Task: How many lines below include the word "screenshot"? State that number and nothing else.

Record extracts:
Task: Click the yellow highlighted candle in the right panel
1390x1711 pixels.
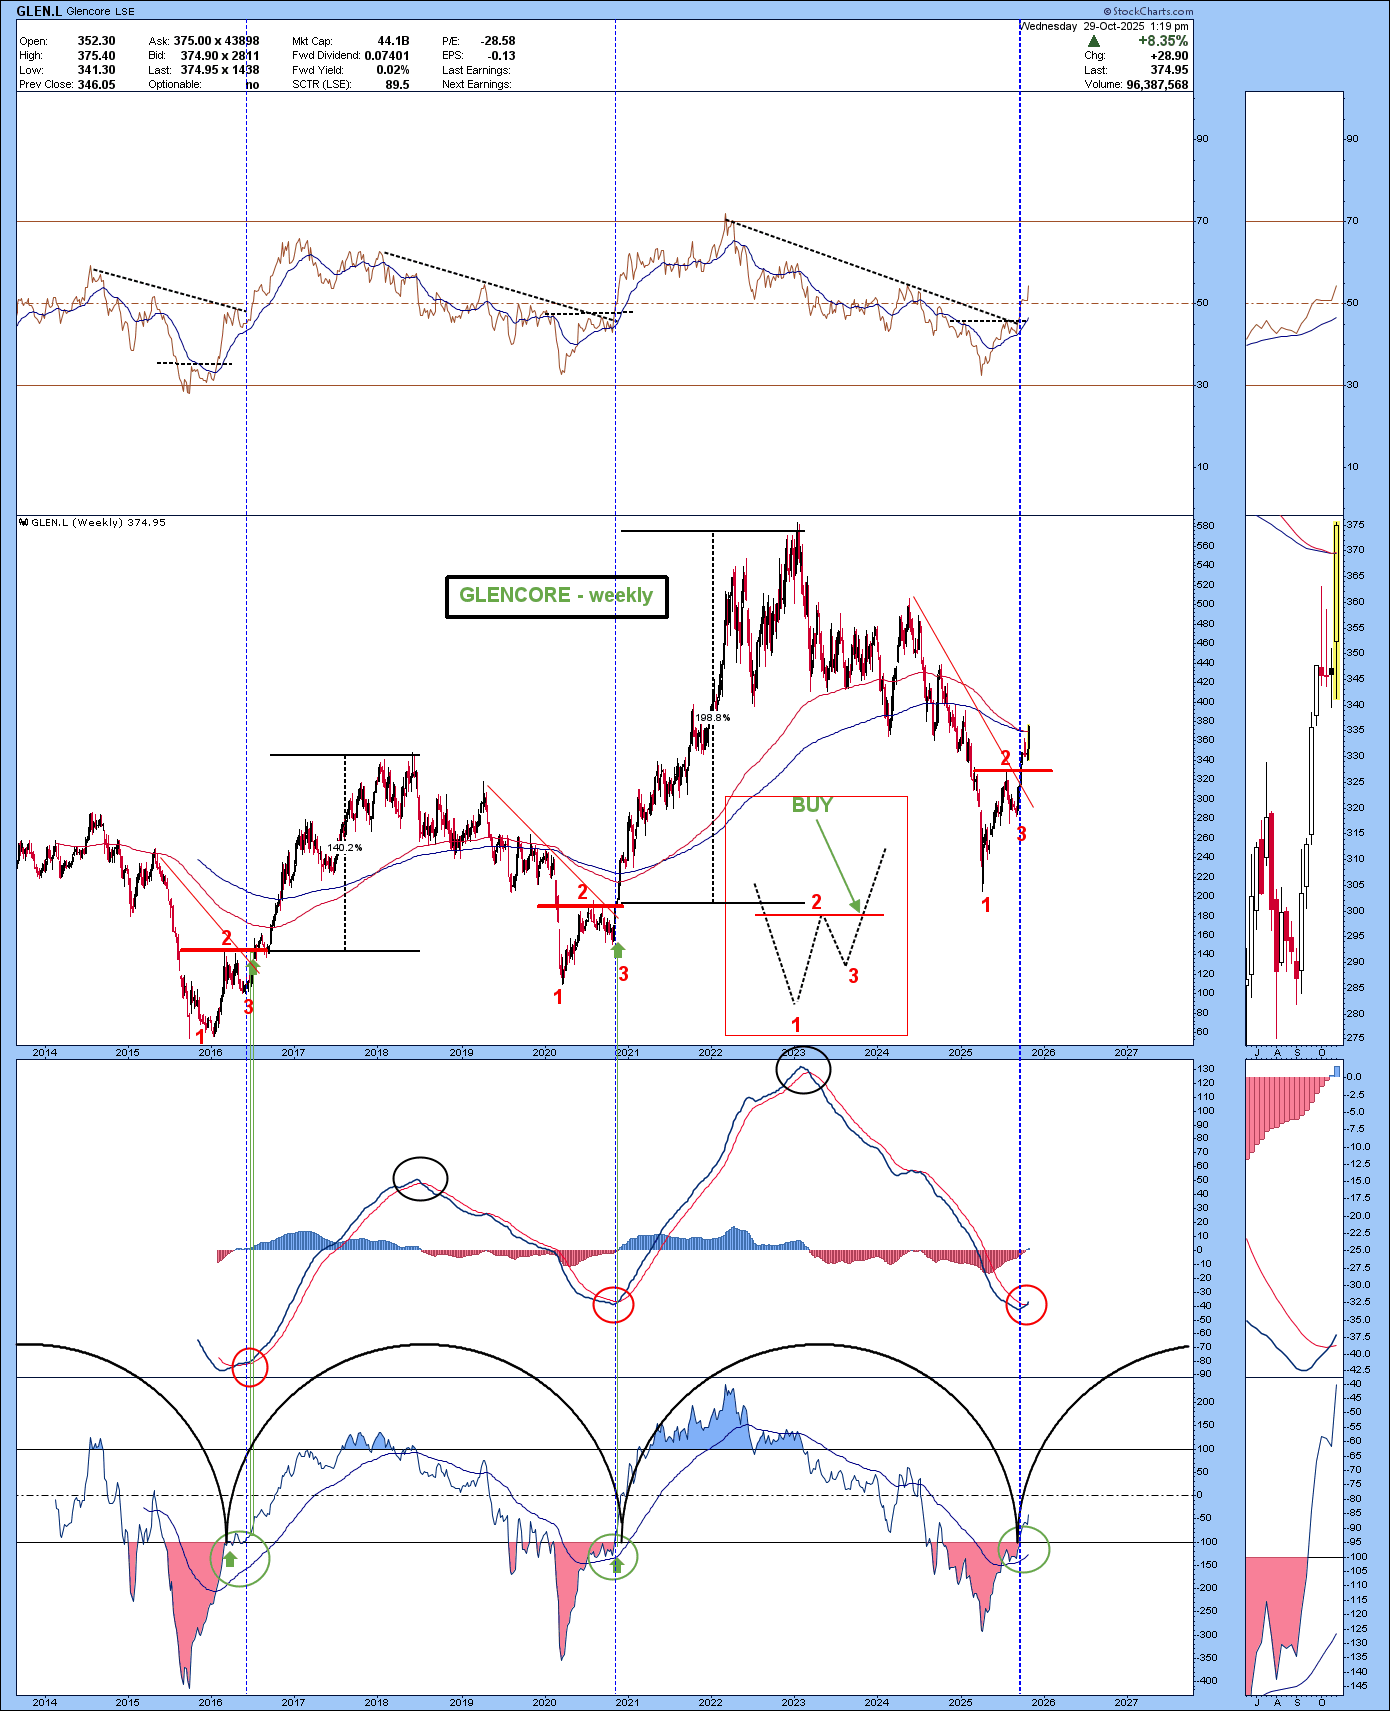Action: pos(1336,582)
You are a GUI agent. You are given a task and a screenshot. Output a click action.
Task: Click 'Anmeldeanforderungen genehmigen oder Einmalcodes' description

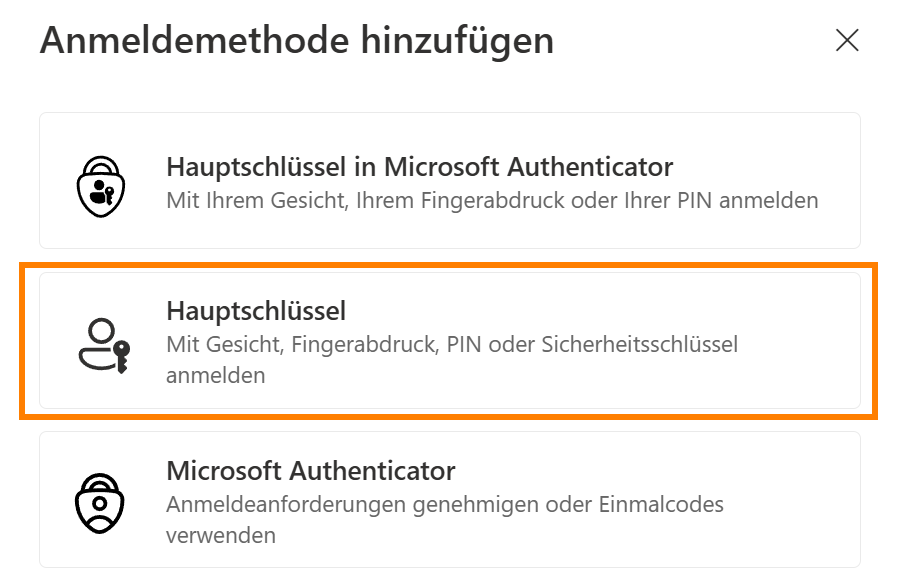tap(445, 520)
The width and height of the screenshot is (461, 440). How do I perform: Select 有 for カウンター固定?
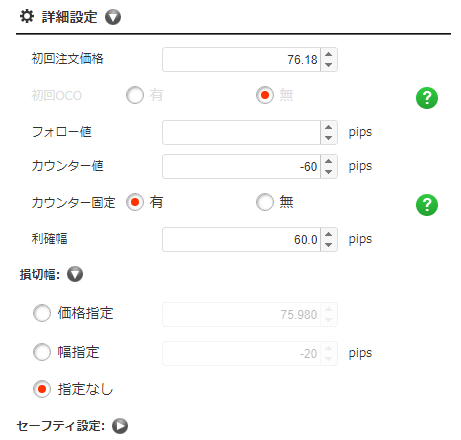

Response box: 2